Upon Death or Disability.    If the employment of a named executive officer had terminated on December 31, 2013 due to death or disability, the executive or his beneficiary would have been entitled to receive the portion of the performance-based cash incentive or discretionary bonus compensation earned in 2013 but not paid as of December 31, 2013.
If the employment of a named executive officer terminates due to his death, any stock options or RSUs that are unvested as of the date of his death will fully vest on such date and any options may be exercised by his estate or legal representative for a period of one year following such date, but not later than the expiration date of such stock options. If the employment of a named executive officer terminates due to disability, and any of his outstanding stock options or RSUs are not fully vested, the next vesting installment of such stock options or RSUs will vest on a pro rata basis for the portion of the year elapsed since the date on which the vesting of the options or RSUs commenced or the last anniversary thereof, expressed in full months. In the case of performance-based RSUs, the death or disability of a named executive officer would result in full acceleration of such award.

30


Certain Defined Terms
For purposes of the offer letters, the term “Cause” generally means conduct by the executive involving one or more the following: (1) conviction of or plea of no contest to a felony involving moral turpitude resulting in material harm to the company; (2) substantial and continuing (or in the case of Mr. Uomoto, willful, substantial and continuing) failure after written notice to render services to the company in accordance with the terms and requirements of his employment (other than due to illness or incapacity); (3) willful misconduct, gross negligence, fraud, embezzlement, theft, misrepresentation or dishonesty by the executive involving the company or any of its subsidiaries, resulting in material harm to the company; or (4) violation of any confidentiality or non-competition agreements with the company or its subsidiaries, resulting in material harm to the company.

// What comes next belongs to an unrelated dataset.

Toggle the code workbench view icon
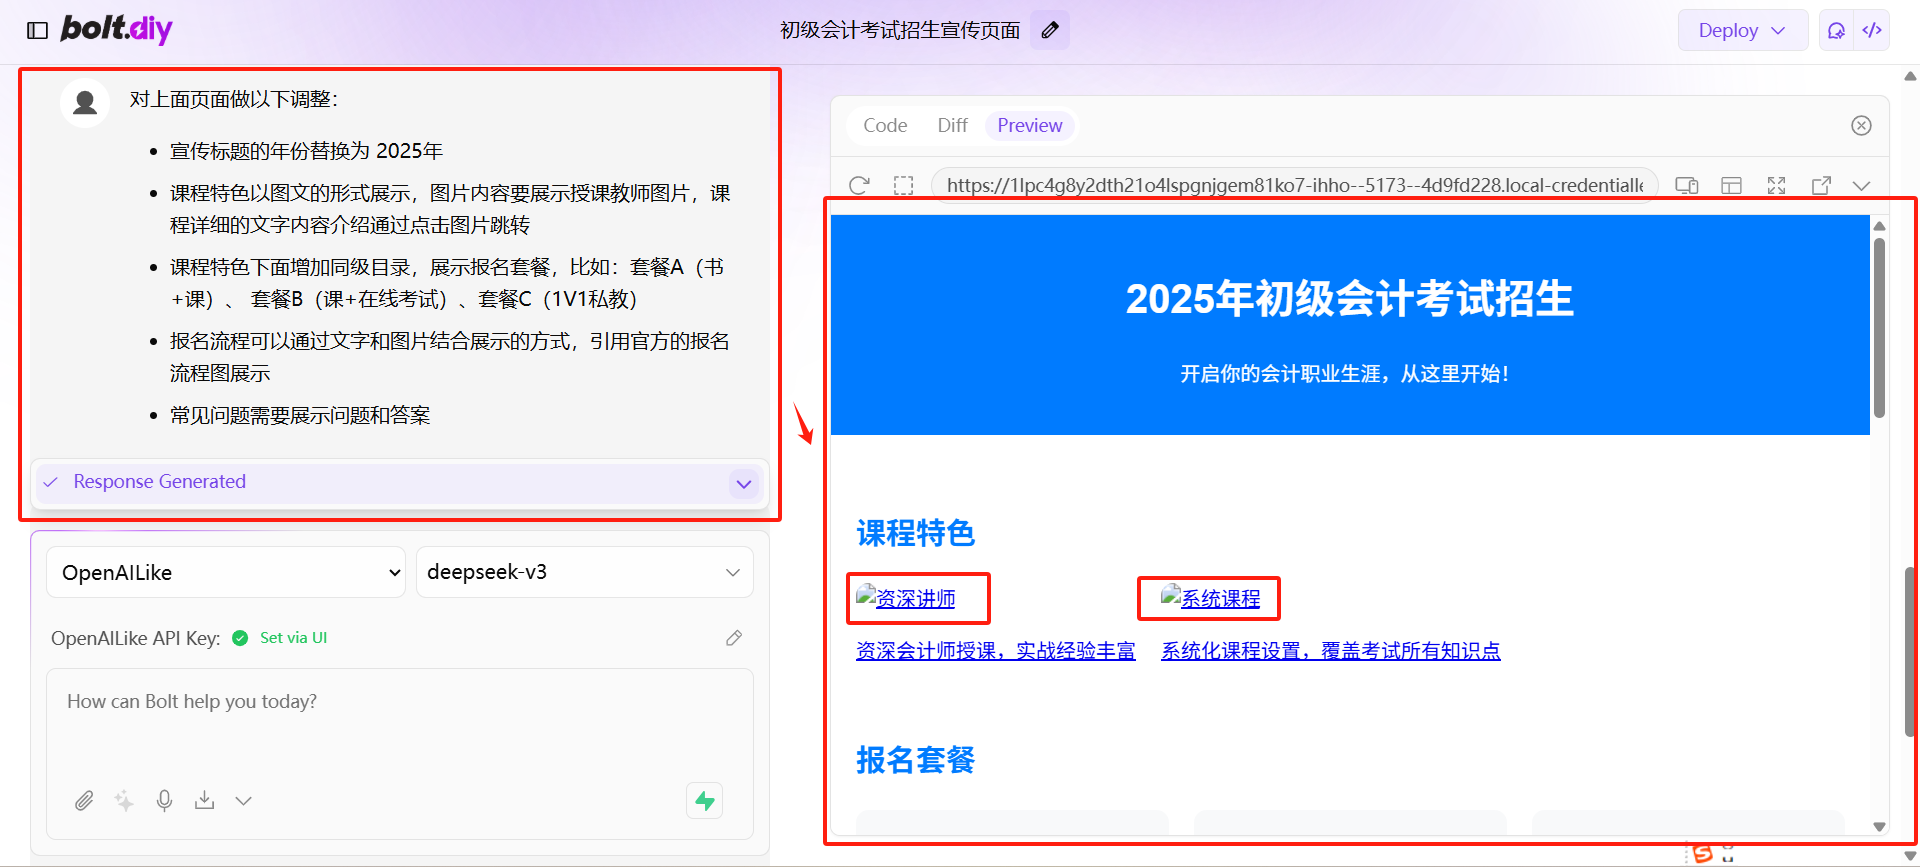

For purposes of the Amended CIC Agreements, the term “Cause” generally means conduct by the executive involving one or more of the following: (1) conviction of or plea of no contest to a felony involving moral turpitude resulting in material harm to the company; (2) willful, substantial and continuing failure to perform the reasonable duties of his position (other than due to illness or incapacity) for at least 30 days following written notice from the Board; (3) willful misconduct, gross negligence, fraud, embezzlement, theft, misrepresentation or dishonesty by the executive involving the company or any of its subsidiaries, in each case that is intended to result in the substantial personal enrichment of the executive and that results in substantial, material harm to the company; or (4) violation of any confidentiality or non-competition agreements with the company or its subsidiaries, which violation results in substantial, material harm to the company.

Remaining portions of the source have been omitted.